DOREEN WACHMANN COLUMN
Don't neglect those who need our help

YOM Kippur places a huge spotlight on our inadequacies and vulnerabilities. Which is why most people, except for the super-fasters who glory in the 25-hour food-starved marathon and the three-times-a-yearers for whom it's virtually their only contact with Judaism, don't like it and are now breathing a sigh of relief that it's over.

But we need to take some meaningful lessons from that day just gone.

The lesson of the day was that, strip us of food, we are all deep down vulnerable and inadequate.

So we must stop smugly being intolerant of the vulnerable and inadequate among us.

This is both currently a political and societal problem.The political climate glories in cutting benefits to the vulnerable, and in British society the stiff upper lip which looks down on any sign of emotional weakness still holds much sway.

The lunchtime BBC 1 medical soap Doctors recently carried a very interesting storyline in which a doctor, struggling with blocking out his own personal emotional scars, failed to adequately treat an abuse victim who went on to commit suicide.

"I thought she should have just pulled herself together," the devastated doctor told his counsellor.

This incident is not too far from real life.

I have a friend who discovered that she was suffering from the syndrome HSP - Highly Sensitive Person - as diagnosed by American psychologist Elaine Aaron.

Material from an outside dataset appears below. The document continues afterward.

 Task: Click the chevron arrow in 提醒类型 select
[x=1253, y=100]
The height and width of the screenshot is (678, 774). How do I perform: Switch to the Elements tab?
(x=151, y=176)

Reading Aaron's book was a personal revelation to her as she discovered that she was not alone in her extreme reactions to life's circumstances. Her initial reaction was to "come out" and tell her friends and acquaintances about her syndrome.

But that soon stopped after her personal revelations about her sensitivity were usually met with mockery and contempt by all around her, who probably felt their own deep emotional vulnerabilities threatened by her announcement.

In today's British society it's OK to have all manner of sexual quirks but not to be emotionally sensitive.

That has to stop.


Why stemming the tide of nationalism is vital

THE recent Scottish referendum made some of us with connections north of the border acutely aware of our multiple layers of identity.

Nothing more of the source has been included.